Authors: Sandy Lee, Paulina Tran, Lorena Salto Deepa Ragesh Panikkath, Lorena Salto, and Christina Downey

Publication: Springer Link

Date: September 2021

ANCA-associated vasculitis is a disease with high morbidity and mortality which has shown to have different phenotypes in different ethnic and racial groups. This disease has been most frequently studied in Caucasians. We studied a group in Southern California where the Hispanics make up half of the population. We believe there will be different phenotypes between the two.
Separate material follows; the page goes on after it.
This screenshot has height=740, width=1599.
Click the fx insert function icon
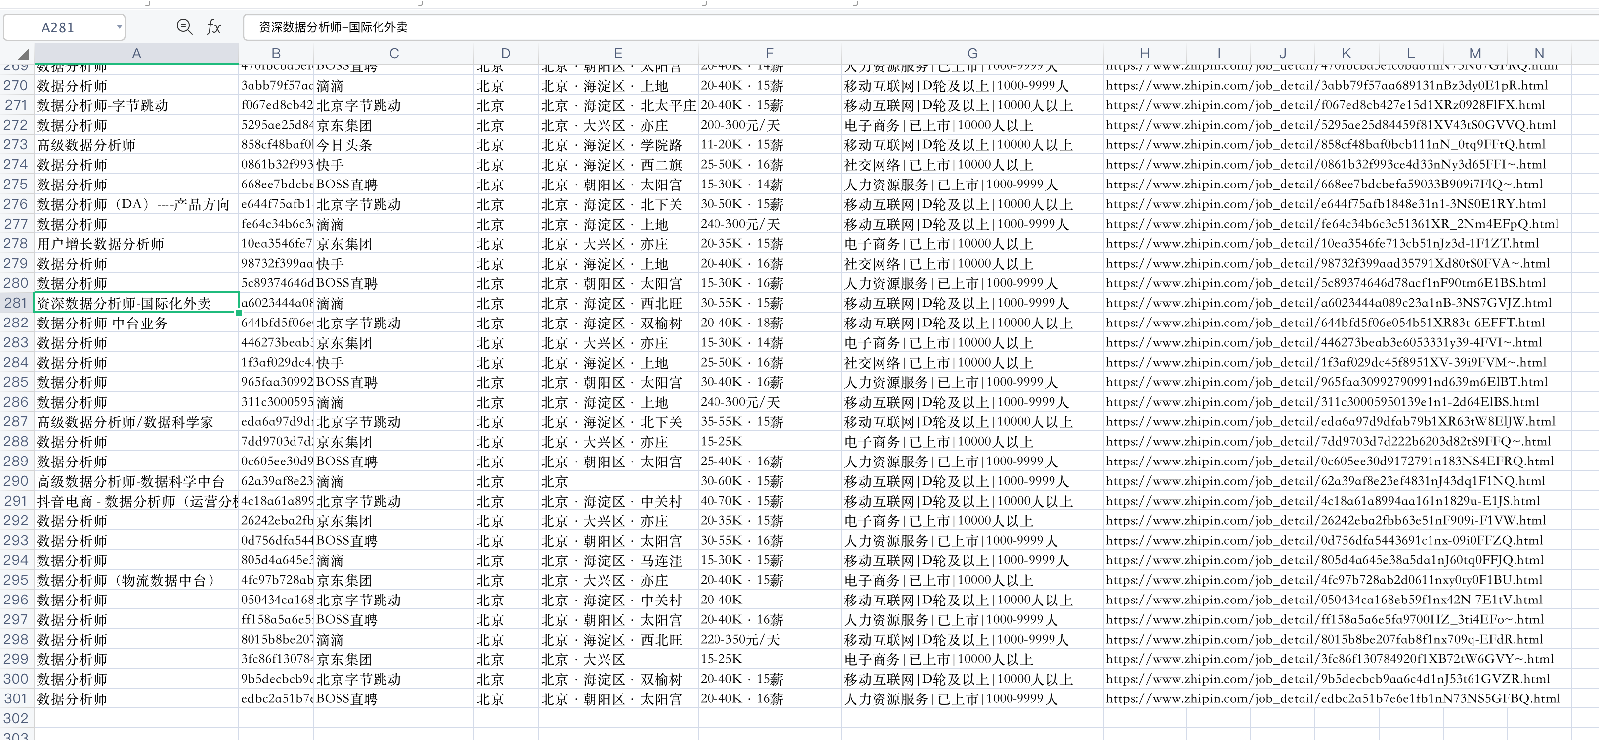pos(214,27)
A retrospective study of 114 patients was conducted at two tertiary care centers between 2003 and 2019. Demographic data, ICU admission, ANCA antibody status, BVAS on presentation, VDI per the last clinic visit, the number of hospitalizations, the number of follow-up years, and treatment were recorded. We calculated odds ratios for the categorical data and ran independent sample T test for the continuous data with alpha equal to 0.05 for statistical significance.

Difference was found in antibody status, disease presentation, morbidity, and age at diagnosis. Hispanics had greater number of AAV flares despite BVAS and VDI being comparable. Caucasians had more frequent follow-up. Hispanics had a 4.39 increase in odds of being admitted to the ICU, a 1.33 increased odds of developing acute respiratory failure, and a 67% increased odds of developing hemoptysis or pulmonary alveolar hemorrhage. Further, Hispanics had a 1.22 increase in odds of having ESRD.

Clinicians treating Hispanic patients with AAV should have a high index of suspicion for severe disease in this patient population. Further, epidemiologic and disparities research should be conducted to evaluate the discrepancy in outcomes in these groups.